Bitcoin Global News (BGN)
March 19, 2019 -- ADVFN Crypto NewsWire -- Like Consensys and many other firms that are involved in the blockchain industry, Digital Asset has been losing key employees during the bear market, though not for the reason you might think. Last year, Blythe Masters, who was a relatively celebrated member of the industry due to her ability to connect crypto with institutional money, stepped down as Digital Asset’s CEO.
At the time, Bloomberg panned her exit as if it was a sort of precursor to the end of a short bubble. In other words, to them, it was all over for the cryptocurrency space. Soon after, that idea was proven false and yet, Digital Asset did not truly appoint a new CEO until today.
Between December and now, they had been running under the guidance of an acting CEO, while experiencing several exits of key employees that CoinDesk claims were connected to the departure of Masters. Whether or not this is the case, it is clear that Digital Asset has been standing on shaky ground for quite some time.
Now that their new leader is Yuval Roos, who was one of the company’s co-founders, the ship appears to have been righted for the time being for two key reasons. First, Roos has been with the firm as its’ COO and CFO at different times, before ascending to this position. This signals that he knows the ins and outs of just about every department and process, at least according to Digital Asset’s board of directors.

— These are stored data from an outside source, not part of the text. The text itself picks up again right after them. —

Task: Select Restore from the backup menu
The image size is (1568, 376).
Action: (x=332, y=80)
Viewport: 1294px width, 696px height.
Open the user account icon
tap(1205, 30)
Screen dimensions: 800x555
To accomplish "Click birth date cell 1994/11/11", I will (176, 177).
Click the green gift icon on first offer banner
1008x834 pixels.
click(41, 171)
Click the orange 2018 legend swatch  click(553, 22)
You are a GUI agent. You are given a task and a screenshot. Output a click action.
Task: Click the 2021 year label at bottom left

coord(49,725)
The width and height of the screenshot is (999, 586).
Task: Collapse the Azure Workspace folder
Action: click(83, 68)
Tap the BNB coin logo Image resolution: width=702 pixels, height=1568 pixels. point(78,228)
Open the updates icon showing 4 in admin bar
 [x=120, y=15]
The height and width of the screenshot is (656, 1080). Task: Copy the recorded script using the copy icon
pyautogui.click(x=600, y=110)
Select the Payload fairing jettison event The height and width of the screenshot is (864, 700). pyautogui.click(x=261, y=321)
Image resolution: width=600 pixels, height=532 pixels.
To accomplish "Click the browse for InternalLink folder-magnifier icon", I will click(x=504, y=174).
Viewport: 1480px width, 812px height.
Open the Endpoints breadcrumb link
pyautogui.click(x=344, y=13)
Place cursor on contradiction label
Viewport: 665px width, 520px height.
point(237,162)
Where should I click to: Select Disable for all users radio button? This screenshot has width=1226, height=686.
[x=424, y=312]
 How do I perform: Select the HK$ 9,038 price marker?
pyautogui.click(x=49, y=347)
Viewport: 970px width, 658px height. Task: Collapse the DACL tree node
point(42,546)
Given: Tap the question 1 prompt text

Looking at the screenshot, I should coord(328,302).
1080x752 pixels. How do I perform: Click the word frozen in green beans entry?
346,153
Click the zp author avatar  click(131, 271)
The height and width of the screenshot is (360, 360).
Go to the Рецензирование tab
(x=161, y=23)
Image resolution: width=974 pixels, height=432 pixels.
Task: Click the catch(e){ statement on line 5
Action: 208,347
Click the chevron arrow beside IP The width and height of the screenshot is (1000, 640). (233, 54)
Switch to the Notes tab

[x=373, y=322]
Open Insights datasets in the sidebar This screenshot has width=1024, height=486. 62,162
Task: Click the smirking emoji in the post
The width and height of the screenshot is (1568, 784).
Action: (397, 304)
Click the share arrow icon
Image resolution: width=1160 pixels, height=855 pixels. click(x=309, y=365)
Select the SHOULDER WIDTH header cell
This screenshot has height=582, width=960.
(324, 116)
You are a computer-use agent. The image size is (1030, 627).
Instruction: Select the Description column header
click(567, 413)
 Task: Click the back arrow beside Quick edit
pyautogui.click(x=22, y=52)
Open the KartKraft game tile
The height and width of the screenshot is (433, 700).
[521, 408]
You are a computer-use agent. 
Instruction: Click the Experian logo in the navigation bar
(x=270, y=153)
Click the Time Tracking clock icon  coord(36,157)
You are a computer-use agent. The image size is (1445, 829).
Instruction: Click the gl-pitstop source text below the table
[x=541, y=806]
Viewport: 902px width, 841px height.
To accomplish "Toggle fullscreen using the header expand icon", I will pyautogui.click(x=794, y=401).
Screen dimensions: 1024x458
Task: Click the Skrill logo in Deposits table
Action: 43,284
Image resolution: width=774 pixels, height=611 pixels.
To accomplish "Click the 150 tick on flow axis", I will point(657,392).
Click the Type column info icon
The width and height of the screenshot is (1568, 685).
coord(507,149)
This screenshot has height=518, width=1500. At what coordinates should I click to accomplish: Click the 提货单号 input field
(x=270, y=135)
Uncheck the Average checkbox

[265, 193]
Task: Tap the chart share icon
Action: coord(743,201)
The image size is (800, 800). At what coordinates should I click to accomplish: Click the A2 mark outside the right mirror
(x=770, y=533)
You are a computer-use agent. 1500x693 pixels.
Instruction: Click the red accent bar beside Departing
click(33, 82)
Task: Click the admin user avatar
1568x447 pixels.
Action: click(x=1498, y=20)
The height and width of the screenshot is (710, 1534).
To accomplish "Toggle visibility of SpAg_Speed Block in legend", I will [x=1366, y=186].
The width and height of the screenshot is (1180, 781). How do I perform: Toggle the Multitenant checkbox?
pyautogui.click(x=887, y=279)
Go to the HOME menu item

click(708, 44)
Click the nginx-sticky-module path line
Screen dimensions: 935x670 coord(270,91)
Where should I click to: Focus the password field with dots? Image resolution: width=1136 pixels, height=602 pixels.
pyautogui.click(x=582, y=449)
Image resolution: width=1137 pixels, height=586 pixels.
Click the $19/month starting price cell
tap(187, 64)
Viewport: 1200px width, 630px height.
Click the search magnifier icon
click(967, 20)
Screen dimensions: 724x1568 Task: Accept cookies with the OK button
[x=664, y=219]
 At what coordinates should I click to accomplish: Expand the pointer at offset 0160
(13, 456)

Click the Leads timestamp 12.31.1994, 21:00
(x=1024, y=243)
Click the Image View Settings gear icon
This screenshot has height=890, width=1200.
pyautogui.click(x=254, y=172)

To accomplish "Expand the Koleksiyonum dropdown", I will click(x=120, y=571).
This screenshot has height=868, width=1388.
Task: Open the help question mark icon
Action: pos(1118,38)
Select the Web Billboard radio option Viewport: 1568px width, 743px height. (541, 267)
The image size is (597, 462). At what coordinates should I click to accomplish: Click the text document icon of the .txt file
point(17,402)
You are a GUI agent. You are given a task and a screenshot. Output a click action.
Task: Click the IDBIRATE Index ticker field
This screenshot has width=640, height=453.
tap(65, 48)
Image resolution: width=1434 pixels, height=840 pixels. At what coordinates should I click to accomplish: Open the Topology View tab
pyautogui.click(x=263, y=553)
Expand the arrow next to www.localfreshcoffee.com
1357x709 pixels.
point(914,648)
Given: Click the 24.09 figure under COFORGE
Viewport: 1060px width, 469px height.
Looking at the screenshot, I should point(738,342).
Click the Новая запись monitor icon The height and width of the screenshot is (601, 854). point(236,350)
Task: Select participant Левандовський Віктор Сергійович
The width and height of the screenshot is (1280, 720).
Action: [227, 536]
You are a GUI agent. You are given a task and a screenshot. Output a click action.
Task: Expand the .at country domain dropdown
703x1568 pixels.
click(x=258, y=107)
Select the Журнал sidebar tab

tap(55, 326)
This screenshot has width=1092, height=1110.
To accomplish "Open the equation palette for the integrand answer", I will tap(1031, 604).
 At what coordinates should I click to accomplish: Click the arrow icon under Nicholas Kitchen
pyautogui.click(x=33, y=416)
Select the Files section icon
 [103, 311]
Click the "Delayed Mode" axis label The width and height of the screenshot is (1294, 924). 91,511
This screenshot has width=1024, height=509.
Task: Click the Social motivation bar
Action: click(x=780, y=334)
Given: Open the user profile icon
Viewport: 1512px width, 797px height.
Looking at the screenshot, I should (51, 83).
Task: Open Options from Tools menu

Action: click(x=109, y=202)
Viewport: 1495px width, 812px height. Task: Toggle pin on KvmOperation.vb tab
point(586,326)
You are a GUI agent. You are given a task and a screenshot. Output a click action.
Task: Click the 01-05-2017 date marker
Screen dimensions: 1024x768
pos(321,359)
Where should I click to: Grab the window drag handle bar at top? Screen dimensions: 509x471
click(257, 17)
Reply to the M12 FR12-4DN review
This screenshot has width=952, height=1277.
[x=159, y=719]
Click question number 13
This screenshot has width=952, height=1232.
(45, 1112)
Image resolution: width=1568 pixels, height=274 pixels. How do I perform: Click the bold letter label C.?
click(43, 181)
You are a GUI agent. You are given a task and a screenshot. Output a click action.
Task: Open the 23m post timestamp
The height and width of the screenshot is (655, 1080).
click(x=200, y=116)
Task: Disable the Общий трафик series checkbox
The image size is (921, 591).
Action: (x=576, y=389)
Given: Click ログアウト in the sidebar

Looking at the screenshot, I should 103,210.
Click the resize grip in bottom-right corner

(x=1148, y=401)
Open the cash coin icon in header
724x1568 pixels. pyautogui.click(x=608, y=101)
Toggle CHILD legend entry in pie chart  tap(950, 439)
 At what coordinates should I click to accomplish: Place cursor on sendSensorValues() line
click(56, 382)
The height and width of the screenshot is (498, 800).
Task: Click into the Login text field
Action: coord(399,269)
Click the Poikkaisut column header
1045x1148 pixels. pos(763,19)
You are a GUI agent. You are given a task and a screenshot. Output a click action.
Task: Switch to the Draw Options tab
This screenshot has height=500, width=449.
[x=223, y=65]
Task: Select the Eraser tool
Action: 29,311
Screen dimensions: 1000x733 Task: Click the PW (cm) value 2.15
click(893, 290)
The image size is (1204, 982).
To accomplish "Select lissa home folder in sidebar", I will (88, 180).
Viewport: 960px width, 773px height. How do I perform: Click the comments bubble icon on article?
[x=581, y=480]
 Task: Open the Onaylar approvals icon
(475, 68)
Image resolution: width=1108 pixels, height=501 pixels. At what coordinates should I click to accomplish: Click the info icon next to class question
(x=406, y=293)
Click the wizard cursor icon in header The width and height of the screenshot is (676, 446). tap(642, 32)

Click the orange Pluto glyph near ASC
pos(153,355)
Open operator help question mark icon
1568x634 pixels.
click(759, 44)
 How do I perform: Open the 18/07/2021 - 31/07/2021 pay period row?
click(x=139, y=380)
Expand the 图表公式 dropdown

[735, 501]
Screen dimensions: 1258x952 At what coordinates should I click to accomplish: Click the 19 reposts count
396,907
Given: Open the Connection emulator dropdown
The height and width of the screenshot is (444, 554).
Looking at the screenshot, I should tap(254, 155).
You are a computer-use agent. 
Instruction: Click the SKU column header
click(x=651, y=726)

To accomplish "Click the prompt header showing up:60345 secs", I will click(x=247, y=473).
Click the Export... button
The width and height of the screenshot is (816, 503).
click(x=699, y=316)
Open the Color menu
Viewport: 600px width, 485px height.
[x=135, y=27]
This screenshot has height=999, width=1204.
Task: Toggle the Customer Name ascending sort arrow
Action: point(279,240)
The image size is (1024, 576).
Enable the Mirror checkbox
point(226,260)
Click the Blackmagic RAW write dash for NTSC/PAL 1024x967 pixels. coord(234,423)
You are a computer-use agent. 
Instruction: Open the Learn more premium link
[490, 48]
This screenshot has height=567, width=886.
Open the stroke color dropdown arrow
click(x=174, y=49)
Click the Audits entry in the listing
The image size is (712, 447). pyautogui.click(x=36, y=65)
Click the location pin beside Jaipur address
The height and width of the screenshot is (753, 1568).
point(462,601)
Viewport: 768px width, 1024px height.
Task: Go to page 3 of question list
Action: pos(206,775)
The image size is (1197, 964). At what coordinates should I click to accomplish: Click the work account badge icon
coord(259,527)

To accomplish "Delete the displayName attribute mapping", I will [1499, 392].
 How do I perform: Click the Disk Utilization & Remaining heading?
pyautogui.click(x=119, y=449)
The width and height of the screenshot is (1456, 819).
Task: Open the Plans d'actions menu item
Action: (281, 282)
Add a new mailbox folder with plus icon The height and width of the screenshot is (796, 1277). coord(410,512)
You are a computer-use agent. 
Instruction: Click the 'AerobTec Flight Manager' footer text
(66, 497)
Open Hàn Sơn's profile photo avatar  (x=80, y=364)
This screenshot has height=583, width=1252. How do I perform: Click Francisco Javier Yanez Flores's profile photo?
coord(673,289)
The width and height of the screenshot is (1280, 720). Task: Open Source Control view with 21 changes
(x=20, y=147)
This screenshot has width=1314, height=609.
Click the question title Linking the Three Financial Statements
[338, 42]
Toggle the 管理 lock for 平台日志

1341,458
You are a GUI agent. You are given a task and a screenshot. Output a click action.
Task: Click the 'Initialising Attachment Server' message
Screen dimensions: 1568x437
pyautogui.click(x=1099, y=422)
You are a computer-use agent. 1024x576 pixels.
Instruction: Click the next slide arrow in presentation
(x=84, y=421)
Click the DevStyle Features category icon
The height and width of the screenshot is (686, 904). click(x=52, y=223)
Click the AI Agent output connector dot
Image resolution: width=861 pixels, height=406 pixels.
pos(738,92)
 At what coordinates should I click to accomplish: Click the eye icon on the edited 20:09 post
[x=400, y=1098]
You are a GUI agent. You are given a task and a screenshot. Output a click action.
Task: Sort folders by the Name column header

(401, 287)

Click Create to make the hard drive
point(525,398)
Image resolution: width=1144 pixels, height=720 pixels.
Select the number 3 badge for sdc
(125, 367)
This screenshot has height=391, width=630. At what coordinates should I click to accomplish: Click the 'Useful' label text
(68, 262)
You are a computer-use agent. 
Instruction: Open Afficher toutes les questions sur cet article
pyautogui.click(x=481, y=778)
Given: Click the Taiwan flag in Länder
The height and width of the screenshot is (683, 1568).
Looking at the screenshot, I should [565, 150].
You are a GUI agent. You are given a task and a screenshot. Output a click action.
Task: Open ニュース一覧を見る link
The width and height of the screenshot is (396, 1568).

Second, now their position has likely been strengthened with regards to their work with the Australian Securities Exchange, that involves improving the way the ASE deals with the final stages of transactions.
More than one exit of an important employee is never a good thing, especially while a company is in a state of flux related to its’ highest position. Given the fact that the Director of Digital Asset’s board has painted Roos as the one obvious candidate to lead the company to success, it will be interesting to see exactly what that means.